Supposons, pour les besoins de l’analyse, qu’un groupe soit effectivement sorti d’Égypte et qu’il se soit rassemblé à un moment donné dans le désert du Sinaï. Même dans cette hypothèse, une question demeure : quelle preuve existe-t-il de la révélation elle-même ? Ce qui fonde la révélation, c’est l’affirmation que Dieu s’y serait manifesté et que le peuple aurait perçu sa parole. Or, sur ce point précis, nous ne disposons d’aucune preuve indépendante : nous n’avons qu’un récit.
Des défenseurs de la tradition soutiennent que la révélation du Sinaï constituerait un cas unique dans l’histoire des religions : non pas l’expérience d’un individu isolé, mais celle d’un peuple entier. Des centaines de milliers — voire des millions — de personnes auraient perçu Dieu, et ce souvenir se serait transmis de génération en génération.
L’interprétation que propose Maïmonide, philosophe et théologien juif médiéval du XIIe siècle, dans son Guide des égarés, est cependant beaucoup plus restrictive. Selon lui, seul Moïse atteint le degré de la prophétie véritable ; le peuple, lui, n’est témoin que d’une manifestation impressionnante — tonnerre, éclairs et fracas de la montagne — et ne perçoit un contenu compréhensible que pour les deux premiers commandements, ceux qui affirment l’existence de Dieu et son unité, des vérités que la raison seule peut d’ailleurs établir par démonstration. Tous les autres commandements ne sont reçus par le peuple que par l’intermédiaire de Moïse, qui leur en rapporte le sens après coup. Autrement dit, ce que le peuple perçoit directement ne constitue pas un message articulé : la signification appartient à Moïse seul. La révélation repose donc, en dernière analyse, sur la médiation d’un seul individu. Dans ces conditions, l’argument selon lequel des millions de personnes auraient directement entendu Dieu perd une grande partie de sa force.
Une autre difficulté concerne la transmission du récit. Le fait qu’une communauté transmette pendant des siècles une même histoire ne prouve pas la réalité de l’événement qu’elle raconte. Cela montre seulement qu’une tradition s’est constituée et qu’elle s’est imposée comme référence commune.

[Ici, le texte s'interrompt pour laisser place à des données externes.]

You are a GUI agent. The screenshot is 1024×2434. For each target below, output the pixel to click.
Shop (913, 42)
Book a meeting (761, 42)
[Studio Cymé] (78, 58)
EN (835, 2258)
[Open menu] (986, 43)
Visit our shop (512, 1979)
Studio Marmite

Dans le judaïsme, cette unité s’explique largement par l’existence d’un texte central, la Torah. Une fois ce texte reconnu comme autorité religieuse, il devient naturel que les communautés qui s’y réfèrent transmettent le même récit. L’uniformité ne provient donc pas d’un souvenir direct de l’événement, mais de l’autorité d’un texte partagé.
Enfin, si un événement avait réellement été vécu par une population entière, on pourrait s’attendre à ce qu’il en subsiste des traces multiples et indépendantes : témoignages extérieurs, mentions dans d’autres traditions, indices archéologiques. Or rien de tel n’existe. Toutes les informations proviennent du récit lui-même.
La situation devient alors circulaire : le récit sert de preuve de l’événement, et l’existence supposée de l’événement sert à expliquer le récit — un raisonnement qui, comme tout raisonnement circulaire, utilise comme preuve ce qui devrait précisément être démontré. Un récit ne peut pourtant pas constituer, à lui seul, la preuve de sa propre réalité.
La révélation prétend ainsi donner à la religion un ancrage concret dans l’histoire. Mais dès que l’on examine cet événement selon les critères de l’analyse historique et rationnelle, il se réduit à la forme d’un récit dont la réalité ne peut être établie.
Ni l’argument cosmologique ni le recours à la révélation ne permettent donc d’établir de manière démonstrative l’existence du Dieu des religions monothéistes. Le premier conduit tout au plus à l’hypothèse abstraite d’un principe premier ; le second repose sur un récit dont la réalité historique ne peut être démontrée. La foi peut choisir d’adhérer à ces croyances, mais du point de vue de la raison et de l’histoire, rien n’oblige à considérer qu’elles correspondent à une vérité établie.